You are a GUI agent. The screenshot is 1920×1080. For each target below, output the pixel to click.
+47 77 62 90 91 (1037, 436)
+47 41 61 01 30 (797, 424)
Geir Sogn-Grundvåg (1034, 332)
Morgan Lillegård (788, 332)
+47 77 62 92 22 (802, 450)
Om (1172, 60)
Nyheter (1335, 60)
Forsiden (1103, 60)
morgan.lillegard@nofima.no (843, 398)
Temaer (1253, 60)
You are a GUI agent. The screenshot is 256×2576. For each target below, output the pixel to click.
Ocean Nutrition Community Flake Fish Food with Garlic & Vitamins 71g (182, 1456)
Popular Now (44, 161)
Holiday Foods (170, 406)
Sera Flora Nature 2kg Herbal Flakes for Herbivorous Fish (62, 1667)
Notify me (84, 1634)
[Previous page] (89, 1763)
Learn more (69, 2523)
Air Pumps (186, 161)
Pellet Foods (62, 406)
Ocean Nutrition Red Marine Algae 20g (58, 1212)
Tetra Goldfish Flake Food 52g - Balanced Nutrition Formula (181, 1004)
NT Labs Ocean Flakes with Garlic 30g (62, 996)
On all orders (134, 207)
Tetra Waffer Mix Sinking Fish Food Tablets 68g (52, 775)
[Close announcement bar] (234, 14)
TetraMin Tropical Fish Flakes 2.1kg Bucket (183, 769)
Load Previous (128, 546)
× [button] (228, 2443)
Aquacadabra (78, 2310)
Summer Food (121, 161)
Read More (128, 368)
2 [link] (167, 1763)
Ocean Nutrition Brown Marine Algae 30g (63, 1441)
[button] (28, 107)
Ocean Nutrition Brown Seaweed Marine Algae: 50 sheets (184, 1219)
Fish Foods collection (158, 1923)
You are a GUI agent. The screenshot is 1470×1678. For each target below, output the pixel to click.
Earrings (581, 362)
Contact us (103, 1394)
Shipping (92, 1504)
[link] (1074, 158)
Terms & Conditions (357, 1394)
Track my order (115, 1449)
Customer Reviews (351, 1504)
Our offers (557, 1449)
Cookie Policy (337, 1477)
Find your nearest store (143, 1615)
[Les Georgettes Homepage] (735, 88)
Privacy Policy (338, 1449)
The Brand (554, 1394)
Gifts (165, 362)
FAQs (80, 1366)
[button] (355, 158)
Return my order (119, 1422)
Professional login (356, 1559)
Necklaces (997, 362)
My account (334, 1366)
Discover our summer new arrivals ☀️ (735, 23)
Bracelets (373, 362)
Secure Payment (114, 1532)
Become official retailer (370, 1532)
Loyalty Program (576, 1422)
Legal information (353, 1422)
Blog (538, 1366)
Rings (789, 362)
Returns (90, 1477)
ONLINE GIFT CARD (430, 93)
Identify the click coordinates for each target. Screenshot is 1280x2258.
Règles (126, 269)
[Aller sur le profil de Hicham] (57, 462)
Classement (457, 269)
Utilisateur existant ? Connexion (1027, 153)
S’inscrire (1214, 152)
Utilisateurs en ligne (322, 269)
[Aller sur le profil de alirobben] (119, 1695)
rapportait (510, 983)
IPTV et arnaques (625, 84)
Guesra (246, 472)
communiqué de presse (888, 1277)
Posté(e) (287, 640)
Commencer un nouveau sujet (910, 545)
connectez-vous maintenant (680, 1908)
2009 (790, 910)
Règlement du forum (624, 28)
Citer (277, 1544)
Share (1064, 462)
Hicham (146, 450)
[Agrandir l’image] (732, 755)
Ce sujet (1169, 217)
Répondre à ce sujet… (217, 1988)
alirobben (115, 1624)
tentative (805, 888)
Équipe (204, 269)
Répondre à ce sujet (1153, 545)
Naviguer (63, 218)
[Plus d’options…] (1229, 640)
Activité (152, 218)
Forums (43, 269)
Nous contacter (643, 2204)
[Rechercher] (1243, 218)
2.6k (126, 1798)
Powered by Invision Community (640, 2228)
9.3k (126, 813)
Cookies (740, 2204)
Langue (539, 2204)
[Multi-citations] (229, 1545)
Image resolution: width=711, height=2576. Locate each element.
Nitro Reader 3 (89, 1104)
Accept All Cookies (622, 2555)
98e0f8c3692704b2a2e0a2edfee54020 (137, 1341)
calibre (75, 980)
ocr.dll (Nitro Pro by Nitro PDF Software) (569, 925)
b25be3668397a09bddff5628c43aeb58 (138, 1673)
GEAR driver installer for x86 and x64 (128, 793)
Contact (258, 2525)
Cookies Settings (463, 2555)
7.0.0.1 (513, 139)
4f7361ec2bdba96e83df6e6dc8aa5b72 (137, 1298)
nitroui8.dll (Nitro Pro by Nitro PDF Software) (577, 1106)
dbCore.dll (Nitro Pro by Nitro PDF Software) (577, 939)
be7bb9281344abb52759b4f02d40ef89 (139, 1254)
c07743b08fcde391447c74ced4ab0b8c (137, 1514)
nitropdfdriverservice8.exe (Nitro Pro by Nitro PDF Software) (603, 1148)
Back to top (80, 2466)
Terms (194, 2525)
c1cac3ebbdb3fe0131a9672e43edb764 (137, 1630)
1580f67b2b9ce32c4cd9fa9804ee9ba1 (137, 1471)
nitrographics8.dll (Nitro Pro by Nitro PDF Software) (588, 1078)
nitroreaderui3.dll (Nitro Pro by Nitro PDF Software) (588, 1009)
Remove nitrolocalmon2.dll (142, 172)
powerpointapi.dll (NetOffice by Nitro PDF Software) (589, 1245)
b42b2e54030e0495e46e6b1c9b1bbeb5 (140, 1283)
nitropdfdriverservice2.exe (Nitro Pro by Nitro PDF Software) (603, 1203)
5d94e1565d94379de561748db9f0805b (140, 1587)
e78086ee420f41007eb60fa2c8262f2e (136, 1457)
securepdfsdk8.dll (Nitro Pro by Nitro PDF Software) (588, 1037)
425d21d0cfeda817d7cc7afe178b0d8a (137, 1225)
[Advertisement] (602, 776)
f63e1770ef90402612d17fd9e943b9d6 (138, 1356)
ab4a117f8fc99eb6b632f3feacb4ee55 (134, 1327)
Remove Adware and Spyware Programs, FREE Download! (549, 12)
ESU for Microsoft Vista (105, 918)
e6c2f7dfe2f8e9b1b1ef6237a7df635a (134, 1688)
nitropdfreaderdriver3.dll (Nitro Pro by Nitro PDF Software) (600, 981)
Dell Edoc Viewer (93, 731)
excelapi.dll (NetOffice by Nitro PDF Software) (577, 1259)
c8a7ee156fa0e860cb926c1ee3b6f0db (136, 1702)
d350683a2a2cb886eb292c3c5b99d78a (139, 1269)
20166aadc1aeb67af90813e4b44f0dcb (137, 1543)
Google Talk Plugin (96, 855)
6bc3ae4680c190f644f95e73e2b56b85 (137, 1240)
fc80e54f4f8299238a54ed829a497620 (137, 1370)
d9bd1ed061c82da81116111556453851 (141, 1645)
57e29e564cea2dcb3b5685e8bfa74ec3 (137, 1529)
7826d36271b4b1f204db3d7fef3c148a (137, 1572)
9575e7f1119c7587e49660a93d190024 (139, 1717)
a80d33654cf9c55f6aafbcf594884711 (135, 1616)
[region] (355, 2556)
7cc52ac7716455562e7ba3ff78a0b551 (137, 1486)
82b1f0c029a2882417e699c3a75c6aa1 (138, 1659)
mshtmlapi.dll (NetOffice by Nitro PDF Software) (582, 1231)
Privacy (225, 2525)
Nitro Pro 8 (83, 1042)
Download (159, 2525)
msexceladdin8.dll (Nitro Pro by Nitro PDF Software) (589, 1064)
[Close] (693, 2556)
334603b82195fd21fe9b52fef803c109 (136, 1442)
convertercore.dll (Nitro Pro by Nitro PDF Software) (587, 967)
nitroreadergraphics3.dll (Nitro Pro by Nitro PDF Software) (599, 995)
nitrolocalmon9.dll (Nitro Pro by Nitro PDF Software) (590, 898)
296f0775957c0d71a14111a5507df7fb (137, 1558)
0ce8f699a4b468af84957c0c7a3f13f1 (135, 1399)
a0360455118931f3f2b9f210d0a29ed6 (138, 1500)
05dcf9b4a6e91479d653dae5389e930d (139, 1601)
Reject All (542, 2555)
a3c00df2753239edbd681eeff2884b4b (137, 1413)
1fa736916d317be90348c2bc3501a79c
────
WHAT THE EXERCISE ASKS
Going line by line through the data, tally each one that includes the string "pixel", and answer with the tally only.

RESPONSE
3